* What needs to be done
On how many lines of these entries does the word "resolution" occur? State the number alone.

(Stored data entries)
---
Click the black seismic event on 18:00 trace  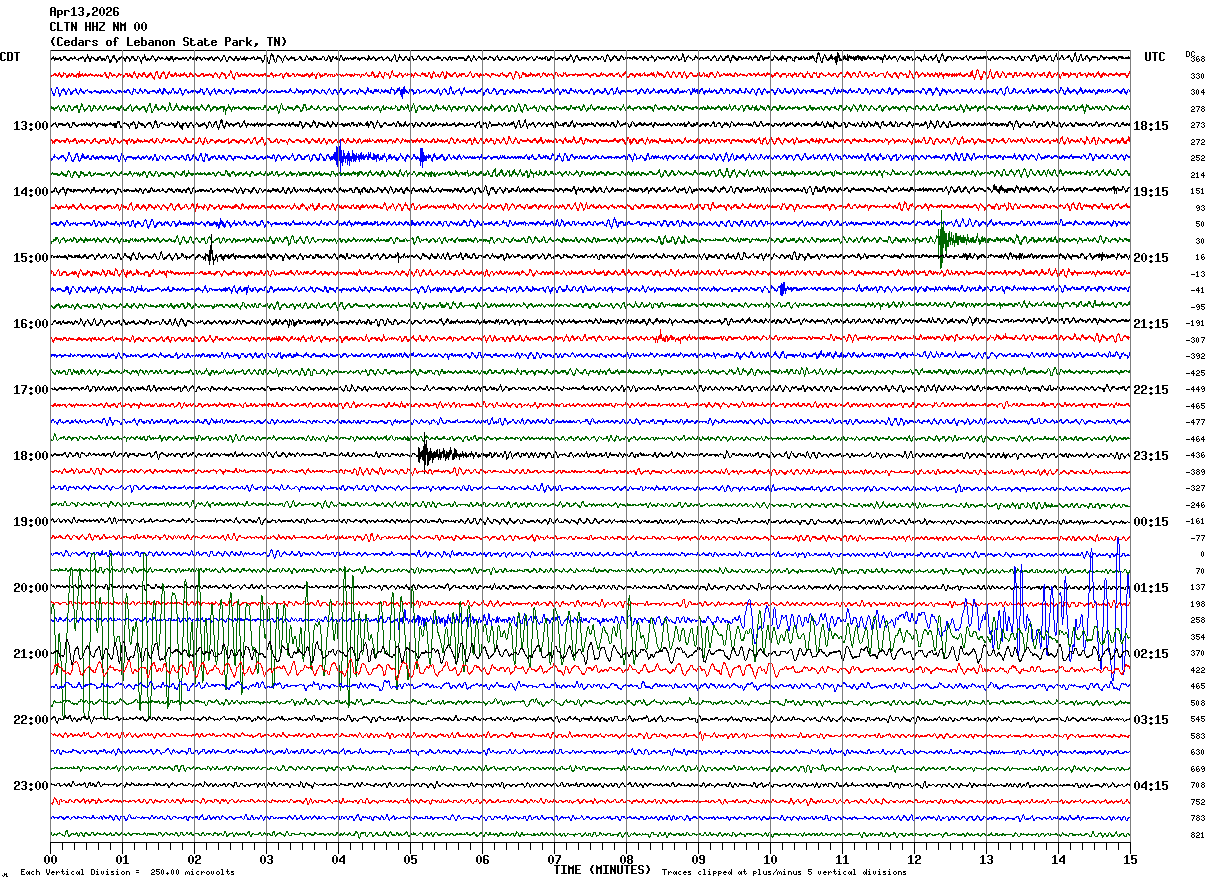click(426, 455)
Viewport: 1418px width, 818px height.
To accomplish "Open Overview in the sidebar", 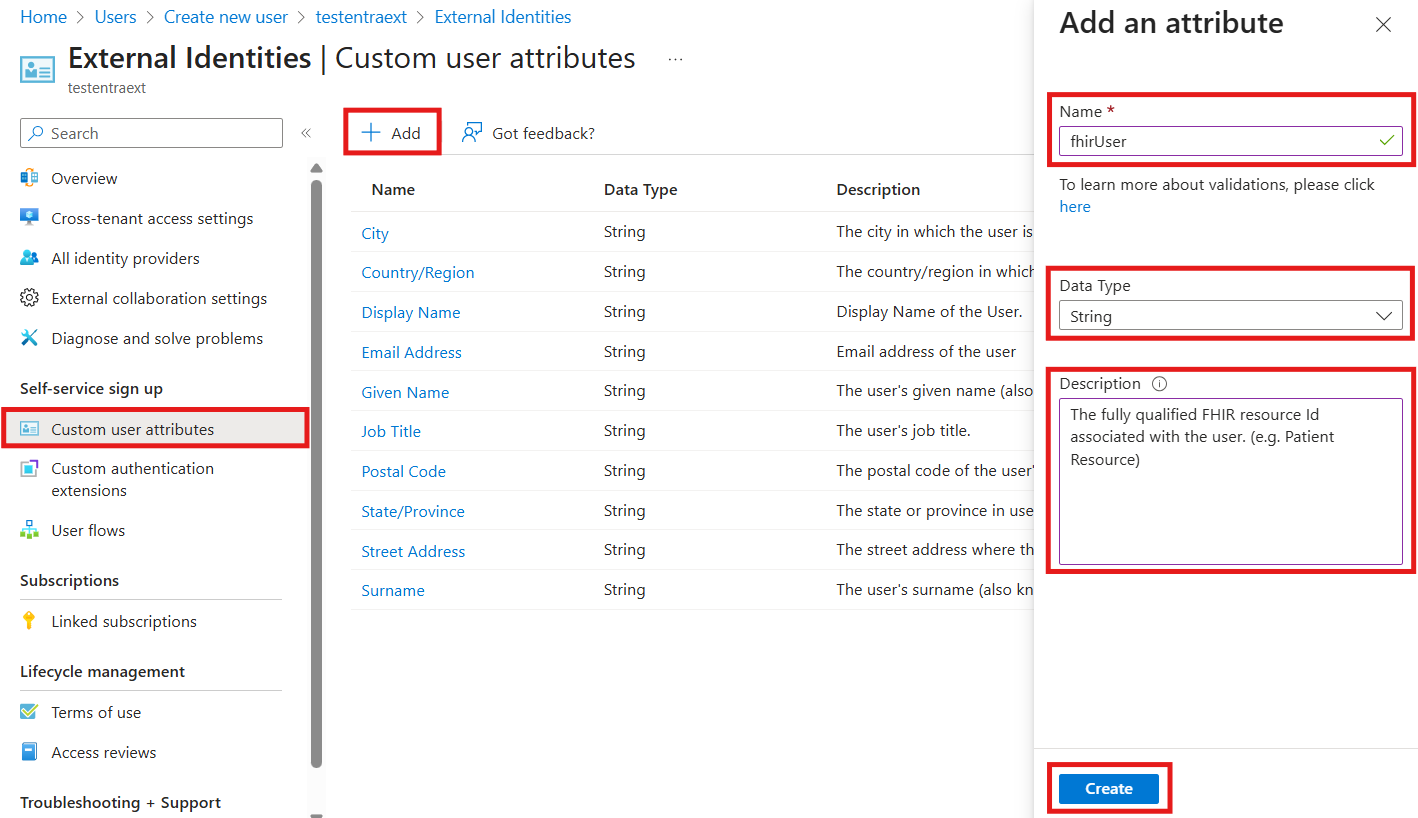I will pyautogui.click(x=83, y=177).
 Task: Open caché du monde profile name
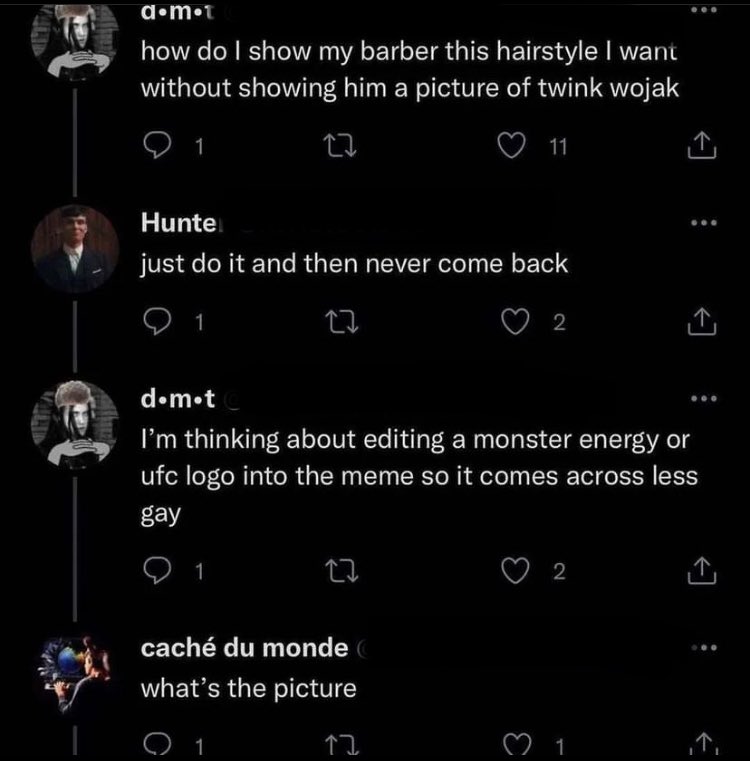click(x=244, y=648)
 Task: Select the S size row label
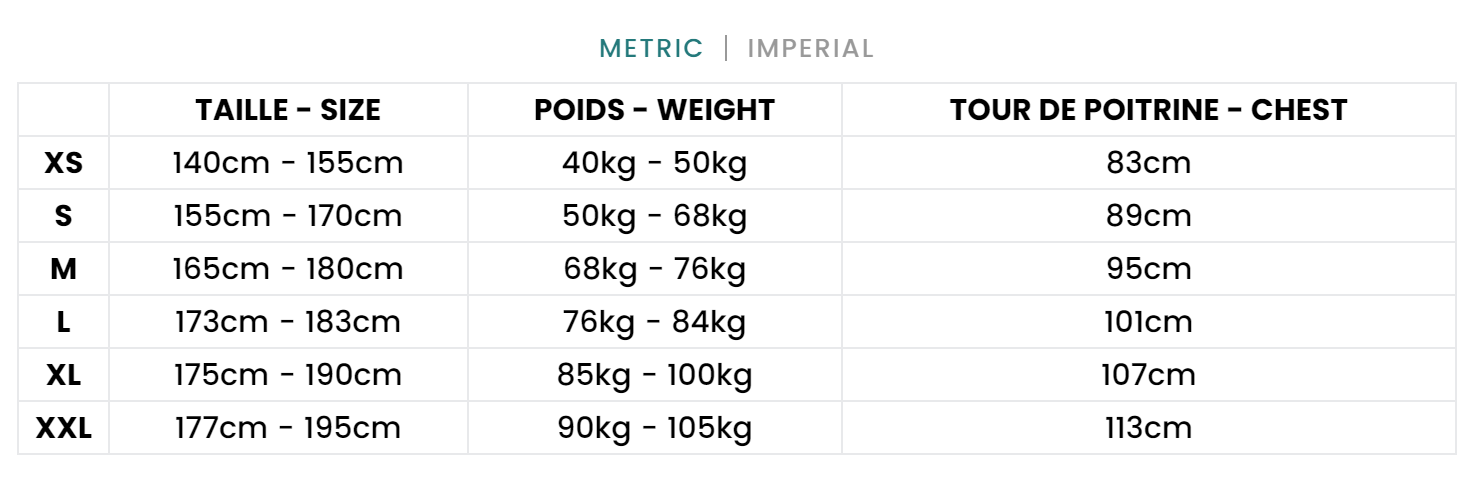click(x=64, y=216)
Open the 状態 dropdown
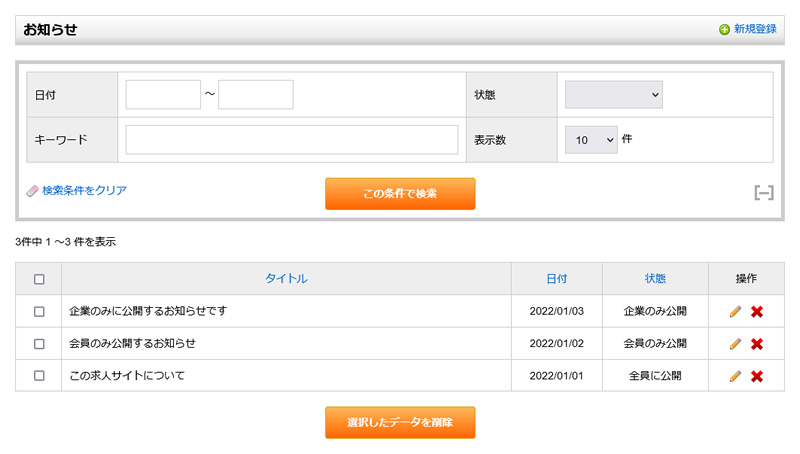The image size is (800, 454). (x=614, y=95)
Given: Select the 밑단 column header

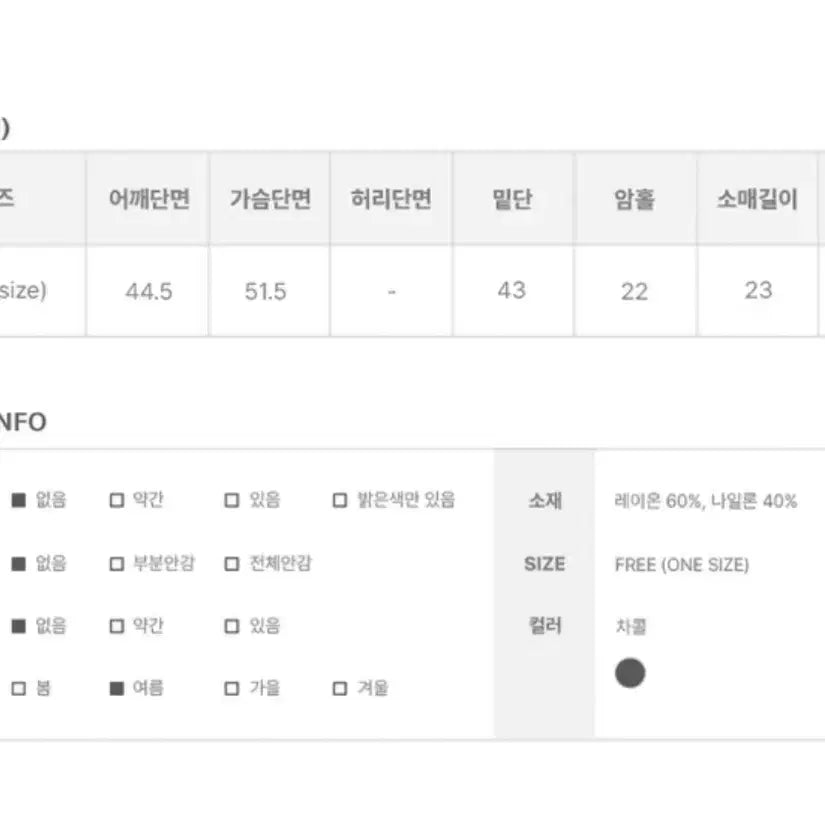Looking at the screenshot, I should coord(512,199).
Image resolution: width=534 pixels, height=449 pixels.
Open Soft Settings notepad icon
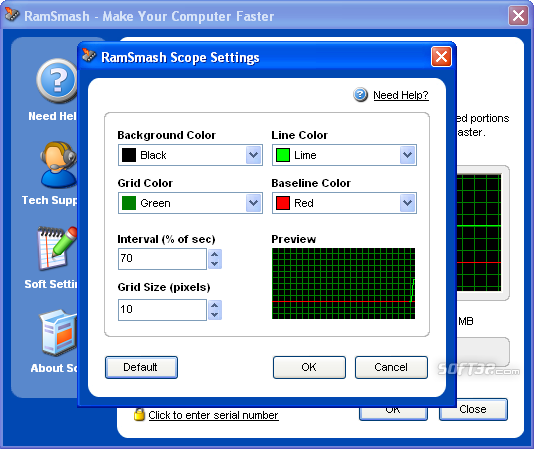(x=57, y=248)
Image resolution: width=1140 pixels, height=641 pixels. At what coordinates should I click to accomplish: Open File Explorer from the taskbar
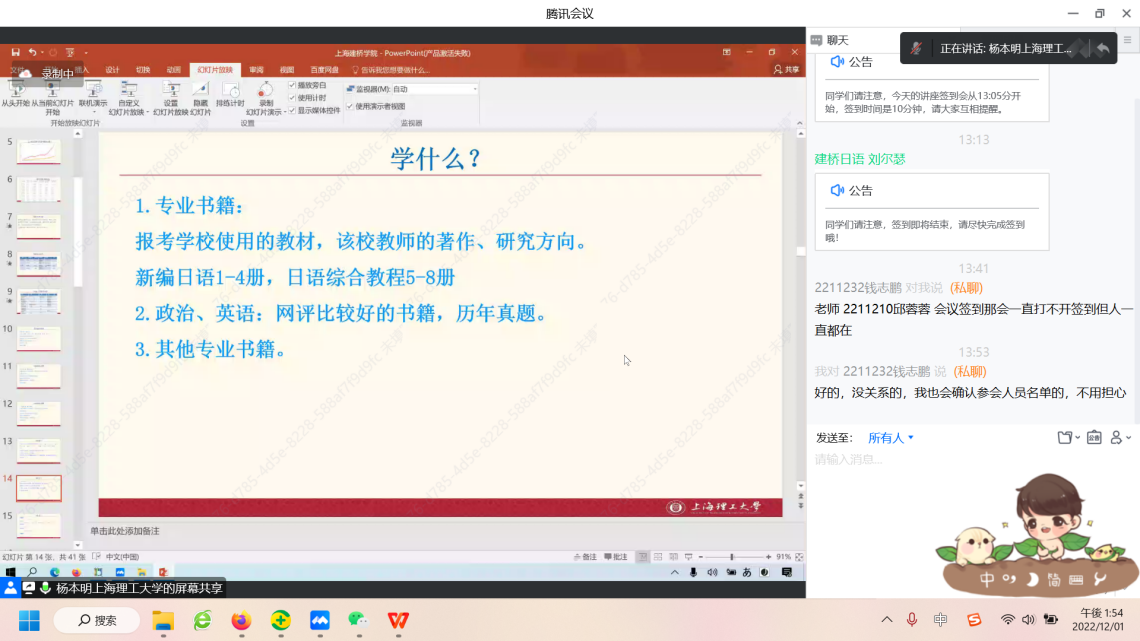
---
* Expected answer
2